From Colonel Castañeda’s post we went to General Selleck’s Command Post. It was being installed and arranged. I warned the men not to cut too many branches from the trees as that would expose their situation to the enemy. I told them to cut the under-brush only. We saw Colonel Salvador Reyes.
We missed the Command Post of General Steven’s 71st Division which we passed because General Francisco’s aide was not familiar with the Command Post. The road from Mariveles to Bagac is mountainous and beautiful. The dust was terrible. I passed General Wainwright’s Command Post. I was informed that he was out on inspection. When we were near Balanga we saw a Philippine Army car on the road. I asked the driver what he was doing and he informed us that he was pumping his tire. He warned us to be careful as the Japanese were bombarding the airfield at the entrance of Balanga. As we reached the landing field which is close to the road we saw eight big craters in the runway. We believed that we were safe and continued to Balanga two kilometers away. No sooner had we stopped our car to speak to the Captain commanding the Philippine Constabulary at Bataan, when a bomb dropped nearby. We rushed to a nearby house for shelter. Two thirds of the town has been destroyed by incendiary and demolition bombs. A few minutes later we decided to proceed to Limay. As we started, several bombs fell again near the place. Instead of stopping we rushed out of the town. We saw several U.S. army cars hiding under trees waiting for that plane to leave.

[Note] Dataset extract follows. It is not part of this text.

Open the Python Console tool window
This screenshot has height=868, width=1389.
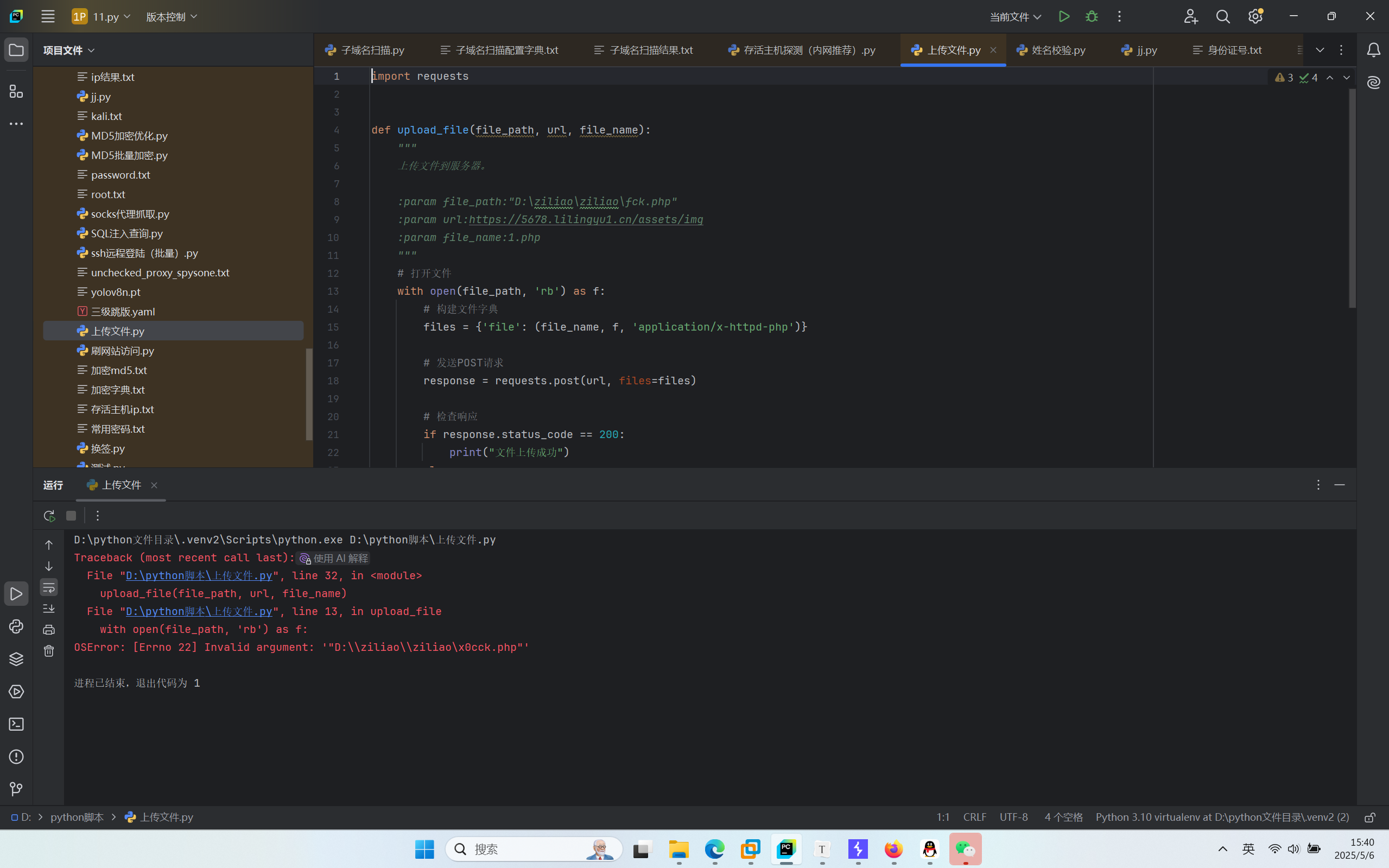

We reached Limay where the U.S. Army Field Hospital is. We proceeded to Lamao Point where our off-shore patrol is stationed, arriving at 2:30 p.m. Captain Jurado prepared an impromptu luncheon with tinapa of Bangus and rice. At 4:30 p.m. our launch Baler arrived and we left for Corregidor. On our way back we suddenly heard Anti Aircraft gun shots. I looked up and saw a solitary Japanese plane flying very high en route to Manila. How I envied that Japanese pilot. We arrived Corregidor at 5:30 p.m.